In "cahier" treten neben aus ihrem Register bereits vertrauter Größen wie Jacques Derrida, Roland Barthes, Samuel Beckett, Thomas Kling oder Friedrich Hölderlin auch neue Namen wie E.E. Cummings, John Keats, Gertrude Stein oder Ann Cotten. Die namentliche Nennung geht nicht selten mit direkten Zitaten einher, also einer weiteren Schreibbewegung.
Diese Tätigkeit ist deutlich auf das Einbinden des jeweils angespielten Texts in den eigenen Sprach- und Arbeitskosmos ausgerichtet, das übertragende Abschreiben wird zum nachvollziehenden Nach-Denken. Der damit geöffnete Echoraum der Literatur, der stimmig und nicht minder vielfältig um Musik und bildende Kunst ergänzt wird, meint im vorliegenden Text Mayröckers auch ihr eigenes umfangreiches Schaffen mit.
Die klug integrierten Selbstreferenzen reichen von der wortwörtlichen, dann wieder leicht variierten Wiederholung ganzer Passagen des vorliegenden Buchs bis zu Hinweisen auf "brütt oder Die seufzenden Gärten" (1998), ihrem wohl zugänglichsten Werk, oder jüngere Arbeiten wie der literarischen Geisterbeschwörung "vom Umhalsen der Sperlingswand" (2011).

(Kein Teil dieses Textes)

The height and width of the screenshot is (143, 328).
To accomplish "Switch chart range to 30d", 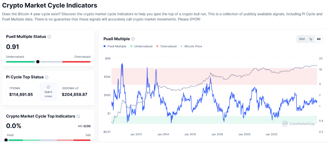I will point(302,39).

Das Herz wird in all diesen "Zeilen : die wildesten im Notizbuch" als eines der zentralen Motive, schriftlich wie zeichnerisch, erfahrbar.
Liebevoll meint für Mayröckers vorliegenden Text ganz wortwörtlich voller Liebe zu sein und einen entsprechenden Blick wahren zu wollen. Sehnsüchte nach Orten und Menschen – etwa Peter Handke oder das "geliebte Geistlein" Elisabeth von Samsonow – werden adressiert, wie selbstverständlich wird aus dem "cruellest month" April aus T.S. Eliots berühmter Eröffnungszeile zu "The Waste Land" der "zärtlichste Monat".

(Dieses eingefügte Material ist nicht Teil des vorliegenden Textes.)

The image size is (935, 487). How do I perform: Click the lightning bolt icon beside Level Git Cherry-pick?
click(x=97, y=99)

Friederike Mayröckers "cahier" ist Ausdruck einer lebensdurchdringenden Leidenschaft für die Literatur, die sich nicht zuletzt in einem handschriftlichen Faksimile zeigt. Da steht schlicht: "ich brenne". Und weiterhin gilt: "nicht nur das Geschriebene auch die Existenz muss poetisch sein".